ABOUT THIS TASK: From the entries that follow, copy every line with the word "Effects".

DATA TO USE:

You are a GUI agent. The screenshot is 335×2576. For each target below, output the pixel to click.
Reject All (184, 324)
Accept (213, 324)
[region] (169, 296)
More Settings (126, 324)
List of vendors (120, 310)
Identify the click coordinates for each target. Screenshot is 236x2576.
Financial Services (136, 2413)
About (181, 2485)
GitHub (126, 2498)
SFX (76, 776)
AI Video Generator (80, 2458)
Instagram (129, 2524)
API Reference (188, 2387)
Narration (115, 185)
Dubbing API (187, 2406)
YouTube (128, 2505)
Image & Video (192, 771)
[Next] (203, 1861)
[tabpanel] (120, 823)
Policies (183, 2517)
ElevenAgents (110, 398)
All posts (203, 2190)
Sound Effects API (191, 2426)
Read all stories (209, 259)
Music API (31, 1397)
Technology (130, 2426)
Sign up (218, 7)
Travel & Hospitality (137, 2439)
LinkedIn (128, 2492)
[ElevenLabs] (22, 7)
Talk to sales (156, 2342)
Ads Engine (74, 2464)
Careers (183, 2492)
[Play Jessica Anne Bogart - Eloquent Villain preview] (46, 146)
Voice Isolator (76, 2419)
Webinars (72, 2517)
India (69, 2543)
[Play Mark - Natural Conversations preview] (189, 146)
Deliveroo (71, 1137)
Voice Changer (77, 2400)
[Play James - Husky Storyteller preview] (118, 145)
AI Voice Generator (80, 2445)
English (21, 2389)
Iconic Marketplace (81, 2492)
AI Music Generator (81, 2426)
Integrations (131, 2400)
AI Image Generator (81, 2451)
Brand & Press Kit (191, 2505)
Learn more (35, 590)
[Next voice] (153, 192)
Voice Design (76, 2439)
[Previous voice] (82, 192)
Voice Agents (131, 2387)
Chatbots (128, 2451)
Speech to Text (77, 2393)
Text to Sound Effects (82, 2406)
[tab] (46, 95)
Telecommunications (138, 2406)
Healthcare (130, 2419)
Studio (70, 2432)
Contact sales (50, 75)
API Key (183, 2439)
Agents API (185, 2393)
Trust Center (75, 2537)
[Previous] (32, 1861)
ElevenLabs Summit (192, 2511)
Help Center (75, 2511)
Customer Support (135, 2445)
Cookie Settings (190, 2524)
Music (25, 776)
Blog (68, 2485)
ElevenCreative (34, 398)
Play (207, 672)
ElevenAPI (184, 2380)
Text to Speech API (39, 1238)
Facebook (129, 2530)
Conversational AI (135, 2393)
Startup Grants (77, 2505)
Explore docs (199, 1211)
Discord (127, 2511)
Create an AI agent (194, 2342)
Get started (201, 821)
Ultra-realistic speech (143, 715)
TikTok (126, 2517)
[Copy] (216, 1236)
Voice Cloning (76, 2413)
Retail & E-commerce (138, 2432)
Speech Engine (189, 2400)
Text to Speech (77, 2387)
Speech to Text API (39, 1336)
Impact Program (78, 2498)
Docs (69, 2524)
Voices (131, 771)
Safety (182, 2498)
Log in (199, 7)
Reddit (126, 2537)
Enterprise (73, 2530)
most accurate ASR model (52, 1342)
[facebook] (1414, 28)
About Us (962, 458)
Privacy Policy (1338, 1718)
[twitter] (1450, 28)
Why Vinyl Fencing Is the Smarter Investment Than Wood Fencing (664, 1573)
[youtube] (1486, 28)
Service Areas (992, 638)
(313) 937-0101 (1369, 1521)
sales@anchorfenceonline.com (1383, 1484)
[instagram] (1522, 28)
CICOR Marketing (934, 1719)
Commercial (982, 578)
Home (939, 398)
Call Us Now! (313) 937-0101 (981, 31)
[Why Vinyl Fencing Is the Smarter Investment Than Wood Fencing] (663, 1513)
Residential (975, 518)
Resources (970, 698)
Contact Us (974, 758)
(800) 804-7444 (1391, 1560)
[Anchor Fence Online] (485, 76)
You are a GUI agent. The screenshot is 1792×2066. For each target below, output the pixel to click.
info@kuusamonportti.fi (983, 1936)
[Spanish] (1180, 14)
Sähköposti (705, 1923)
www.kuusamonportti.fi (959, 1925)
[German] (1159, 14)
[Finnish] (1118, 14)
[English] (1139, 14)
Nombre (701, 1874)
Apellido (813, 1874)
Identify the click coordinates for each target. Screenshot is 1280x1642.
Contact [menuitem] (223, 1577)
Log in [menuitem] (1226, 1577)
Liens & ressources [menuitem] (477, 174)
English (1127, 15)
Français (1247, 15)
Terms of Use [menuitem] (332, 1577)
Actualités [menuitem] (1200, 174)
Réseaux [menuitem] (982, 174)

ANSWER TO THE PROBLEM:
Sound Effects API (191, 2426)
Text to Sound Effects (82, 2406)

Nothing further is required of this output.